Review
Copyright ©The Author(s) 2016.
World J Cardiol. Jul 26, 2016; 8(7): 413-424
Published online Jul 26, 2016. doi: 10.4330/wjc.v8.i7.413
Figure 1
Figure 1 Left ventriculography showing different types of takotsubo cardiomyopathy. A: Takotsubo cardiomyopathy (TTC) typical form. On systole the left ventricle presents akinesis of the apex and hyperkinesis of the basal segments; B: Mid-ventricular variant. On systole the mid-segments are akinetic while the apical and basal segments are normal; C: “Inverted TTC”. Basal and mid-segments are akinetic on systole while the apex is hyperkinetic.
Figure 2
Figure 2 Electrocardiographic evolutionary changes in a 65-year-old woman with typical takotsubo cardiomyopathy.

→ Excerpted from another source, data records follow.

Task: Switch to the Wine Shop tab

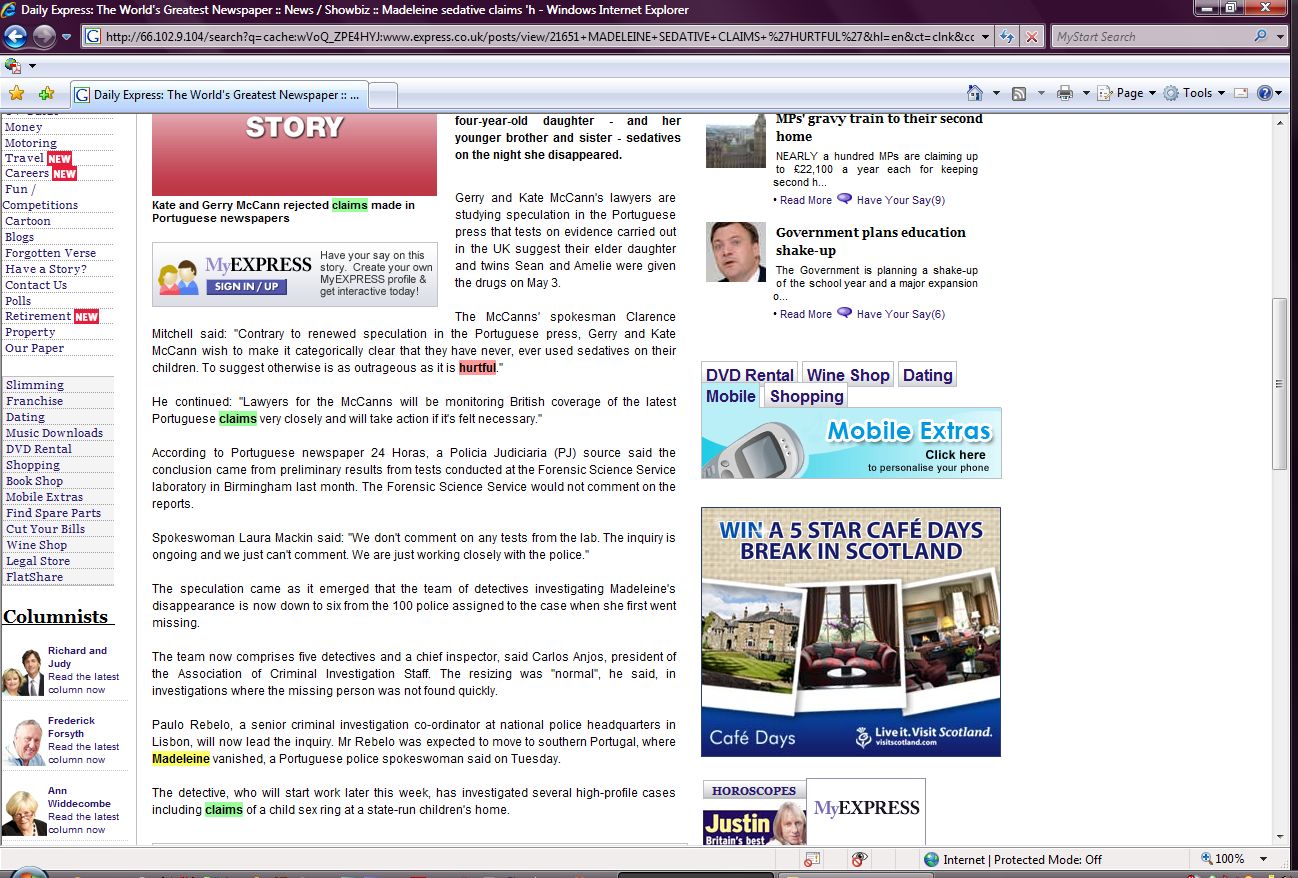Action: (x=847, y=375)
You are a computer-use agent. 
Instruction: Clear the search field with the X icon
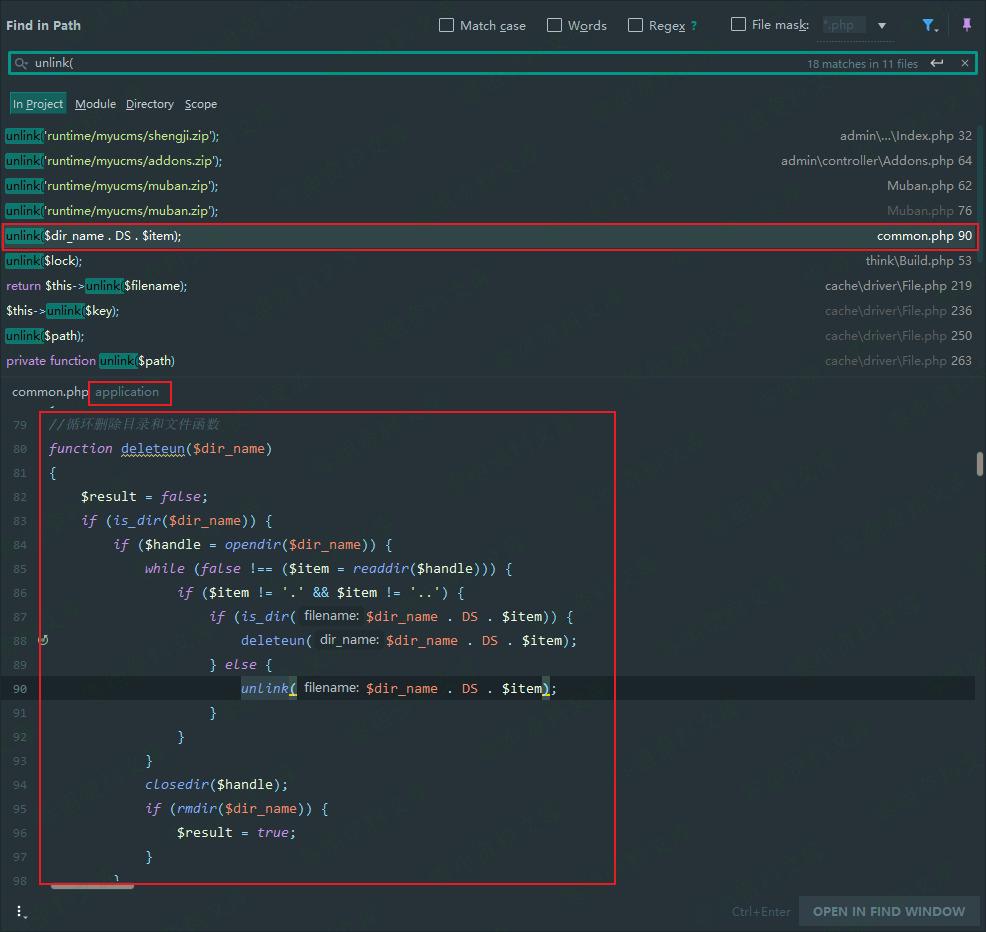[964, 63]
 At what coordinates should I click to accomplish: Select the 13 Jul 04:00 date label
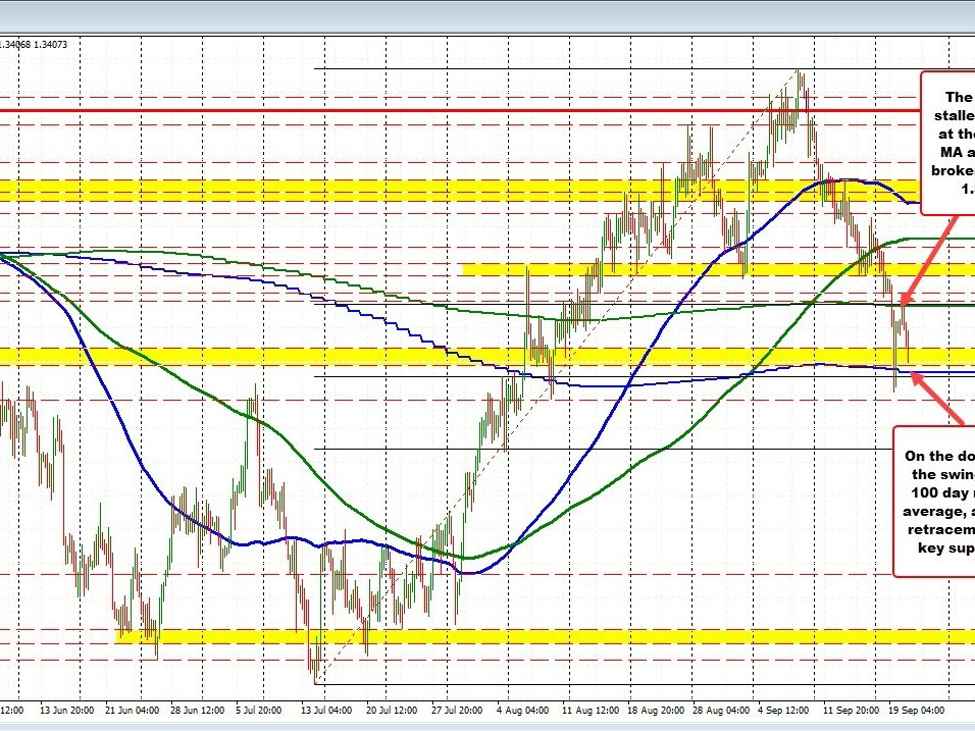(326, 709)
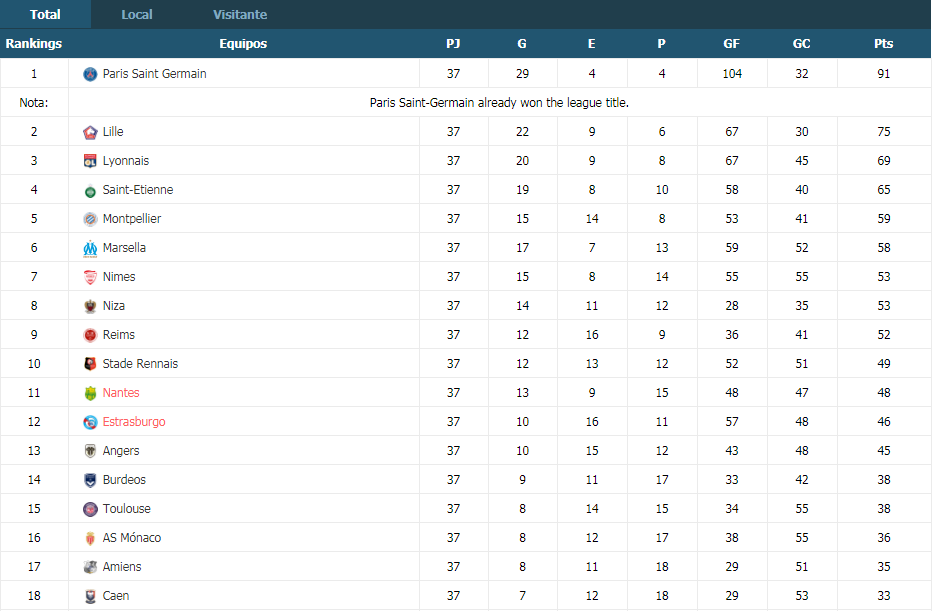This screenshot has height=611, width=933.
Task: Click the Toulouse team crest
Action: 90,509
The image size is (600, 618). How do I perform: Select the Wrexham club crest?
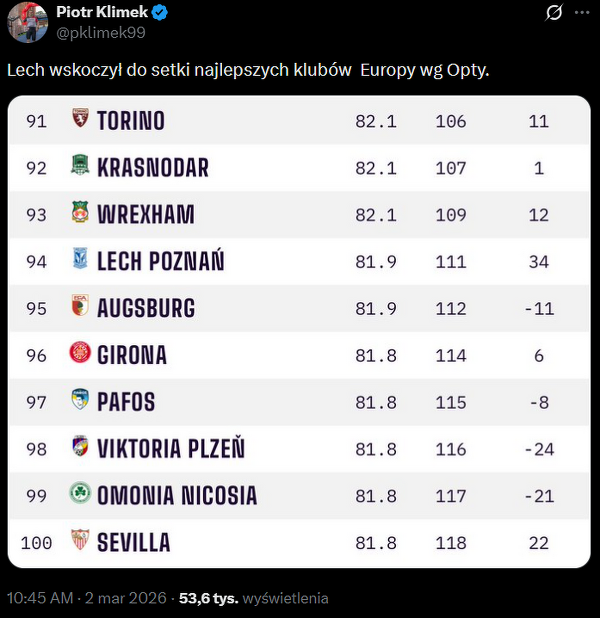(80, 214)
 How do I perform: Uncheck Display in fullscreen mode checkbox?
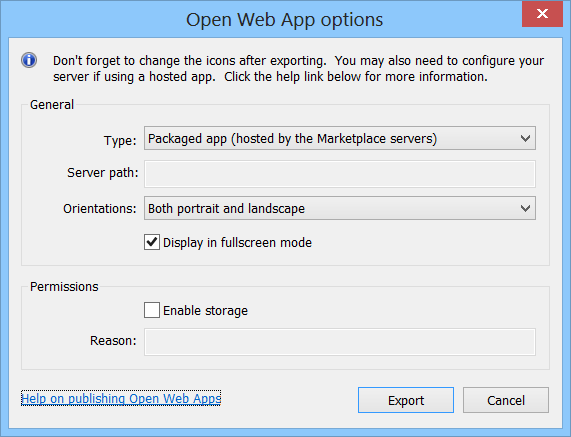pos(152,242)
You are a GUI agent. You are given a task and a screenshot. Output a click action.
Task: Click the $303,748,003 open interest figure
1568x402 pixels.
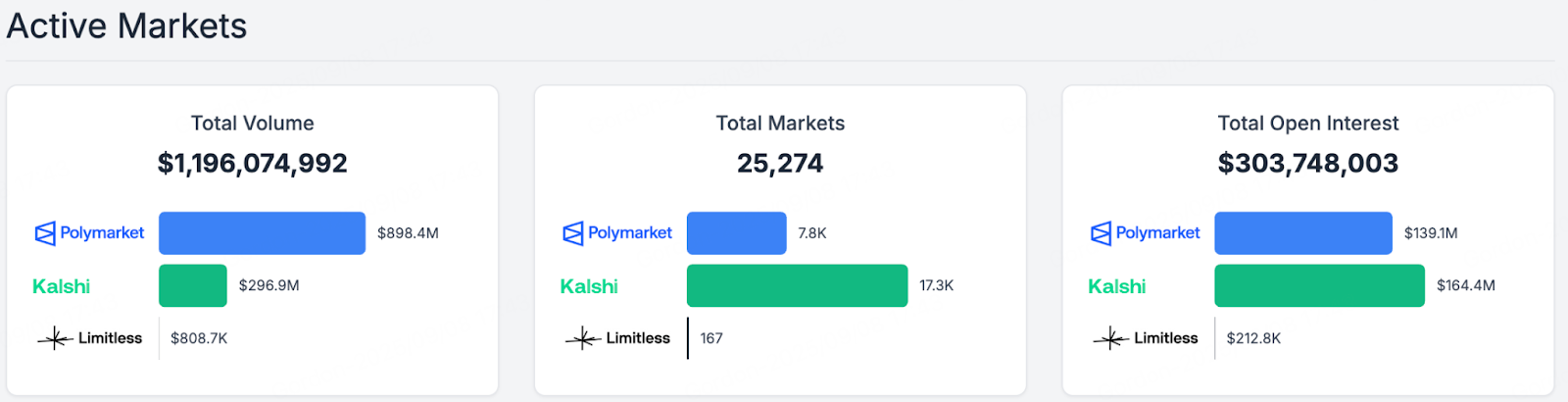tap(1308, 163)
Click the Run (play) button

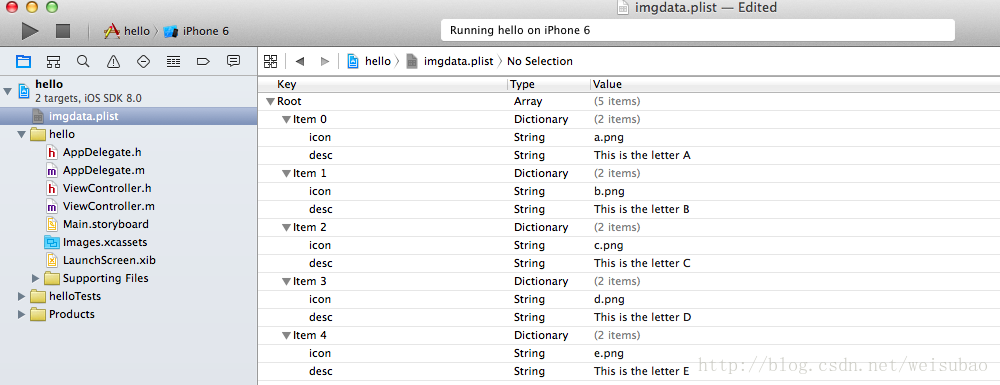coord(30,31)
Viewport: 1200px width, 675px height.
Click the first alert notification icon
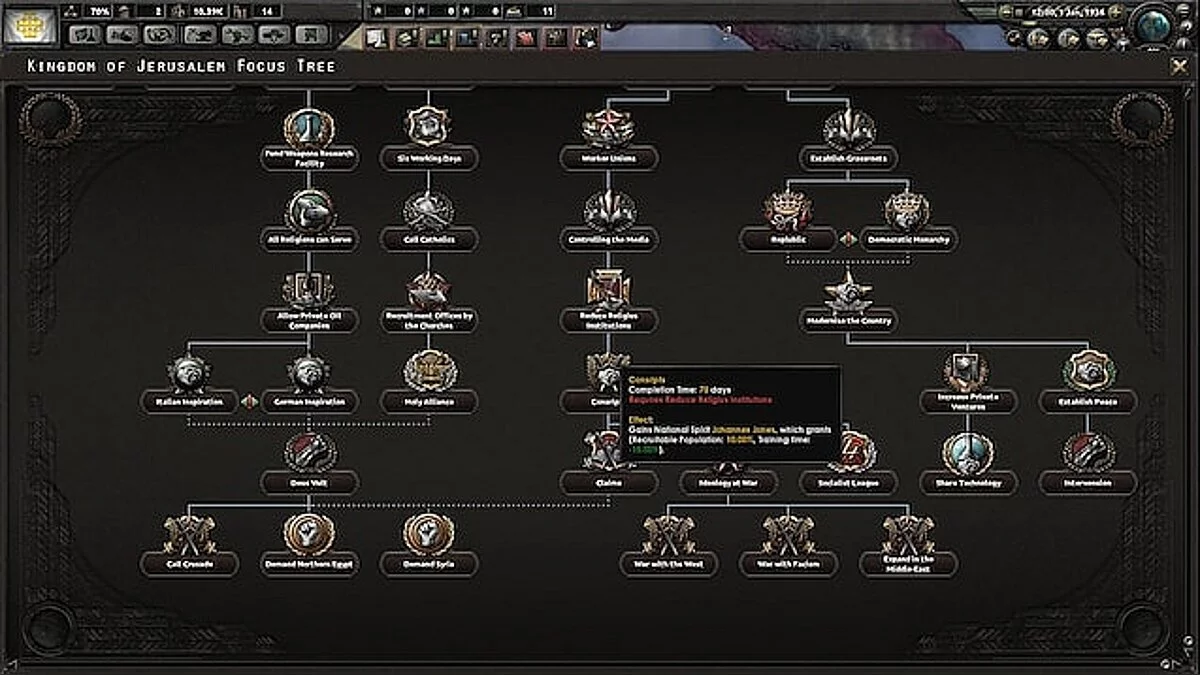377,38
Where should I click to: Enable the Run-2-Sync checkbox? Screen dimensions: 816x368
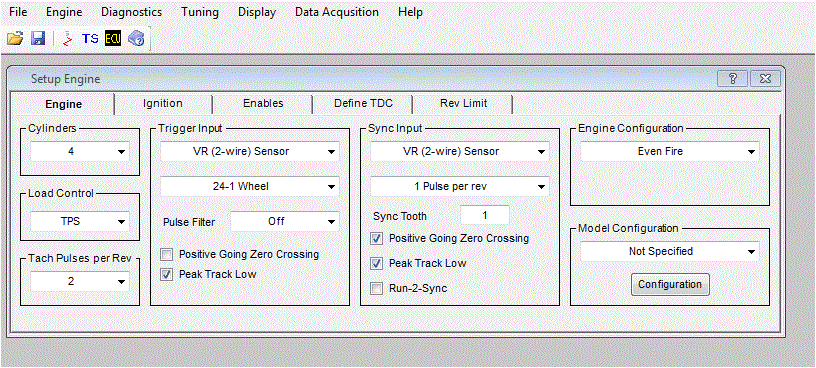tap(376, 288)
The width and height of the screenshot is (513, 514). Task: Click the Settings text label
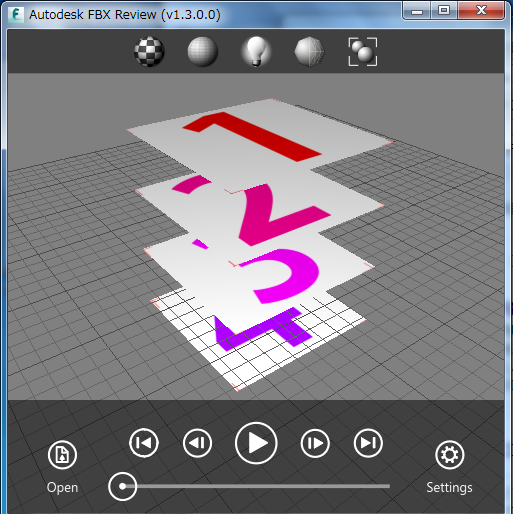pos(449,487)
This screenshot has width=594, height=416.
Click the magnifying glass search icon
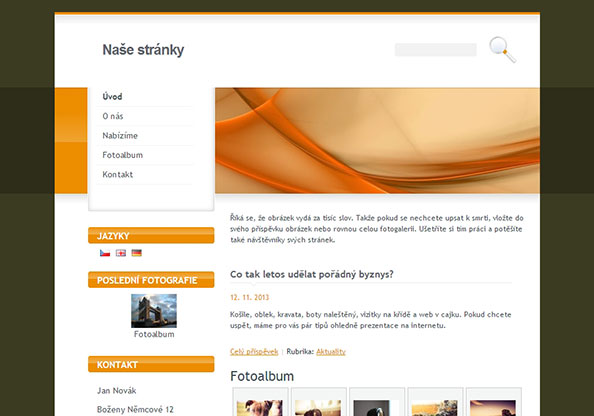pos(502,49)
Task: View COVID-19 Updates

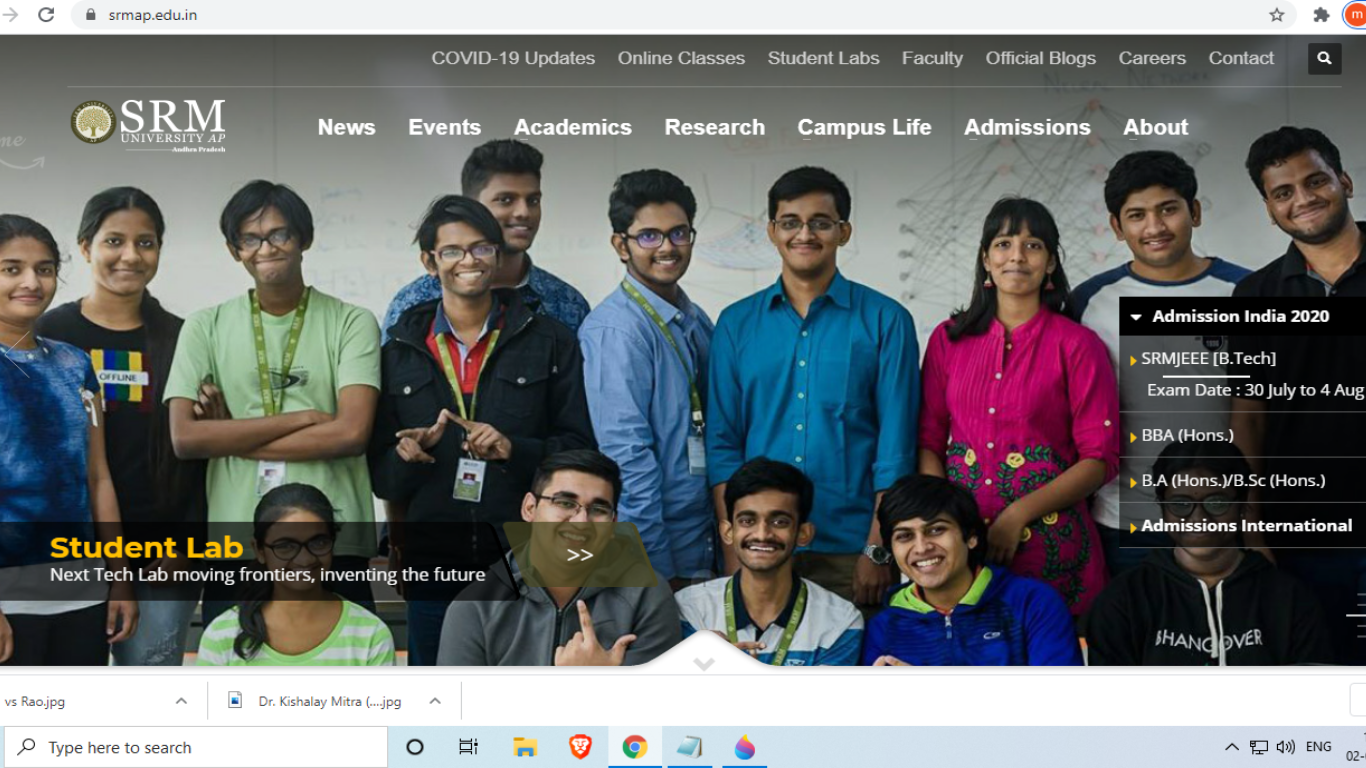Action: coord(513,58)
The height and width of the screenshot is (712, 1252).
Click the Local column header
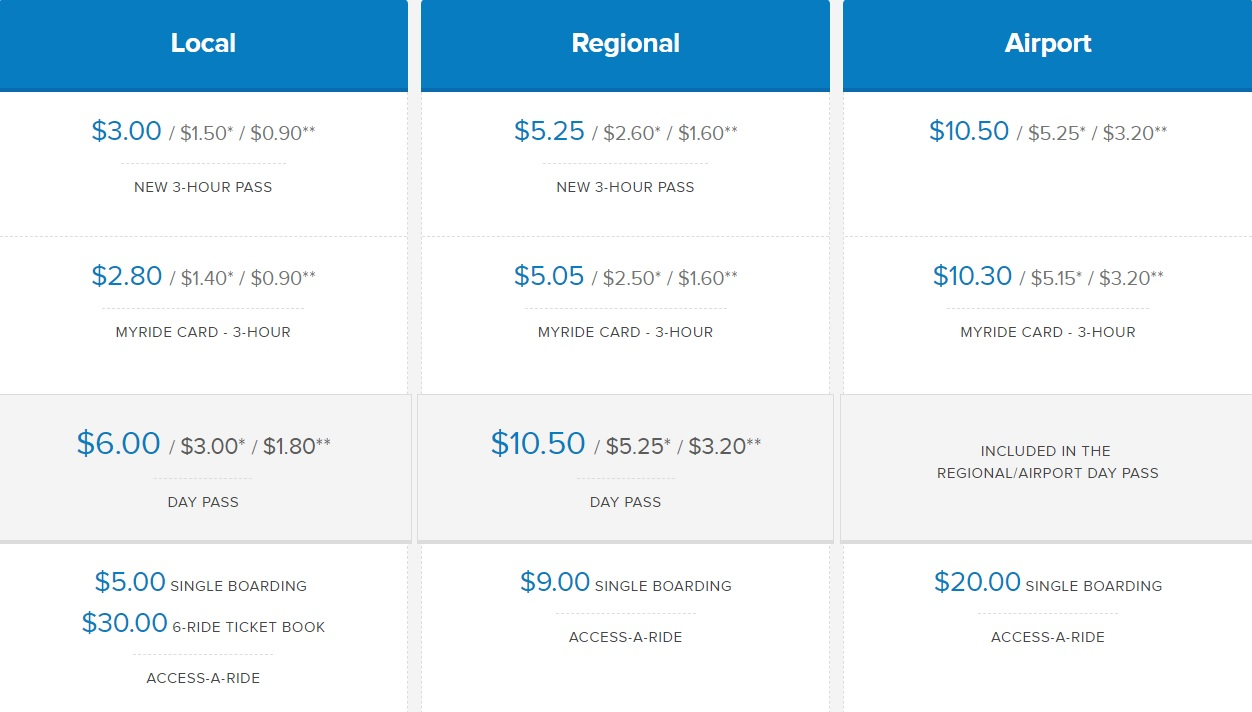[203, 44]
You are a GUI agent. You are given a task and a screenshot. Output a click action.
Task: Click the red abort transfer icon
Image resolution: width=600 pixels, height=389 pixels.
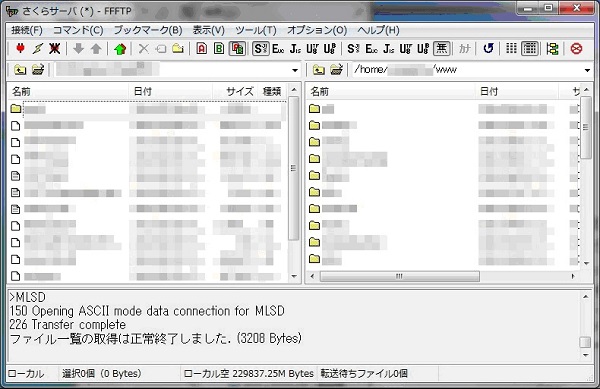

A: Initial electrocardiographic (ECG) after 3 h of symptoms. There is diffuse ST-segment elevation (DI, aVL and all precordial leads except on V1); B: ECG after 24 h of symptoms. The ST-segment elevation seems to be more prominent. Note ST-segment depression on aVR. The T waves start to invert on leads with ST-segment elevation, except on V1 where there is a more prominent positive T wave; C: Third day. The ST-segment is almost normal. The T waves are now inverted, deep, wide and symmetrical on all leads except on aVR and V1 where they are positive. The corrected QT-interval is prolonged (520 milliseconds); D: ECG 3 wk later, outpatient. The T waves are almost normal and the QT-interval is not prolonged.